しかし、今日の王妃様は、いつもより倍も綺麗に見えました。
「ええと、その、いったいなんのようだい?」
居心地が悪そうに、王様は聞きました。
なんとなく、王妃様が自分に言おうとしていることがわかったからです。
なんと言っても、王妃様は、前の王様の娘でしたから、
王様の命令も、大臣たちが何でも報告をするのです。
だから、王様は、先に口を開きました。
「王妃、君が止めてもムダだ。僕は、絶対にやるよ!」
「あらあら、まあまあ」
王妃様は、怖い顔をしてにらみつけている王様の前まで来ました。
ふうわりと、いい香りがします。
いきり立った王様も、王妃様の優しい匂いをかいでちょっと言葉を失います。
王妃様は、王様の目をのぞきこんで言いました。
「それでは、王様は、私よりも、海の向こうの女奴隷たちのほうがいいと言うのですね。
それは、――とても悲しいです」
王様はびっくりしました。
海の向こうの宝物を手に入れようと思っていましたが、
王様は、そんなことなどは考えもしていなかったからです。
「ちょ、ちょっと、王妃。僕はそんなこと……」
「いいえ、私は知っています。
男の人が、海の向こうに行くのは、きっと向こうのきれいな女奴隷といやらしいことをしたいからです」
王妃様は、王様の手を取り、いっしょに並んでベッドに腰掛けました。
王様は、思っても見なかったことに、ことばも返せません。
「海の向こうには宝物がたくさんあります。
たとえば、南国の果実のように甘く大きなおっぱいの女の人」
王妃様は、王様の肩にあごを乗せてささやきました。
「よく育った牛のように豊かなお尻の女の人」
王様の耳にかぐわしい息を吹きかけて続けます。
「真珠のような綺麗な色をして、真珠貝のように締りのいいあそこの女の人」
耳たぶをかんでつぶやきます。
「――きっと、王様は、そんな女の人が欲しくて、海の向こうに攻め込もうと言っているのでしょう?」
「そ、そんなことは……」
「……ありませんか?」
「な、ないよっ……!!」
「本当に?」
「本当に!!」
王妃様は、にっこりと微笑んで、王様の手を取りました。
「海の向こうに行かなくても、王様には、この国に
王様だけの荘園をお持ちになっています」
ぎゅっ。
王妃様は、王様の手を自分の胸に押し当てました。
「お、王妃?」
王様は慌てました。
「ほら、王様。あなたのリンゴは、南国の果物のように、どんな殿方にも食べられるわけではありませんわ。

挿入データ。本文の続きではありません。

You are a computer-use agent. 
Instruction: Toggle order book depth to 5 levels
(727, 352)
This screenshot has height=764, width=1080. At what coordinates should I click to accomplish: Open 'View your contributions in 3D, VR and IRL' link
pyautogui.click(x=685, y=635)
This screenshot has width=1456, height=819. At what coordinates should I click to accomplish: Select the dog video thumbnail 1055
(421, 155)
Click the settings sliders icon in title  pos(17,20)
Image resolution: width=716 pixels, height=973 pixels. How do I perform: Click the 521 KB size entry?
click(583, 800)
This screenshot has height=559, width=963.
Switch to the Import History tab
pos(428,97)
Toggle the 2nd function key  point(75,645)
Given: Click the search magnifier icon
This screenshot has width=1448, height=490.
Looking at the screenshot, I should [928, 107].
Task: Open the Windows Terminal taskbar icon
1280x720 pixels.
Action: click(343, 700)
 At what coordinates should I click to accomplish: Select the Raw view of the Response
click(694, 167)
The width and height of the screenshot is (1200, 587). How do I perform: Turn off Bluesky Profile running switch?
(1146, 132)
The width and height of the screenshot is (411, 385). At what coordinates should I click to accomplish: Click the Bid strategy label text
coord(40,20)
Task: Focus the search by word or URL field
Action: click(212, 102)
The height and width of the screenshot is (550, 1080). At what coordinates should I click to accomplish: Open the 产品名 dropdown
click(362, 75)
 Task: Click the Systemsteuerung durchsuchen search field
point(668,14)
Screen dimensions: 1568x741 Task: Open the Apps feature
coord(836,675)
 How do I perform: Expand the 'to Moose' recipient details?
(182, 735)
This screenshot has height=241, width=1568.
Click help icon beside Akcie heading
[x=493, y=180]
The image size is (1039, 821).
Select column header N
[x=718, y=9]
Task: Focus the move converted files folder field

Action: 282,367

あなたに摘まれることを、あなたに摘まれることだけを待っているのです」
王妃様は、王様の指を自分の柔らかな胸乳にめりこませます。
「王妃……」
自分の妻のことばに、王様は絶句しています。
王様が、王妃様にちょっと気後れしていることをのぞけば、
二人はとても仲良しでした。
二人がむすばれて十年も経ちますから、
そりゃあ男女の仲です、王様と王妃様は何度も何度もまぐわっています。
でも、おとなしい王妃様がこんなに積極的に振舞うのははじめてで、
王様はものすごくドキドキしてしまいました。
(王妃のおっぱいって、こんなに大きかったっけ? それにとても柔らかい……)
指と手のひらから伝わる感触に、王様はぼうっとしてしまいます。
「それに、王様。あなたの牝牛は、海の向こうの牝牛よりおいしいお肉を持っています」
王妃様は、その王様の手を滑らせて、自分のお尻を触らせました。
柔らかくて、弾力のあるお尻に。
ぎゅ。
背中からまわさせた手が、王妃のお尻を触ると、
王妃様は王様の膝の上にしなだれかかりました。
ふうっ。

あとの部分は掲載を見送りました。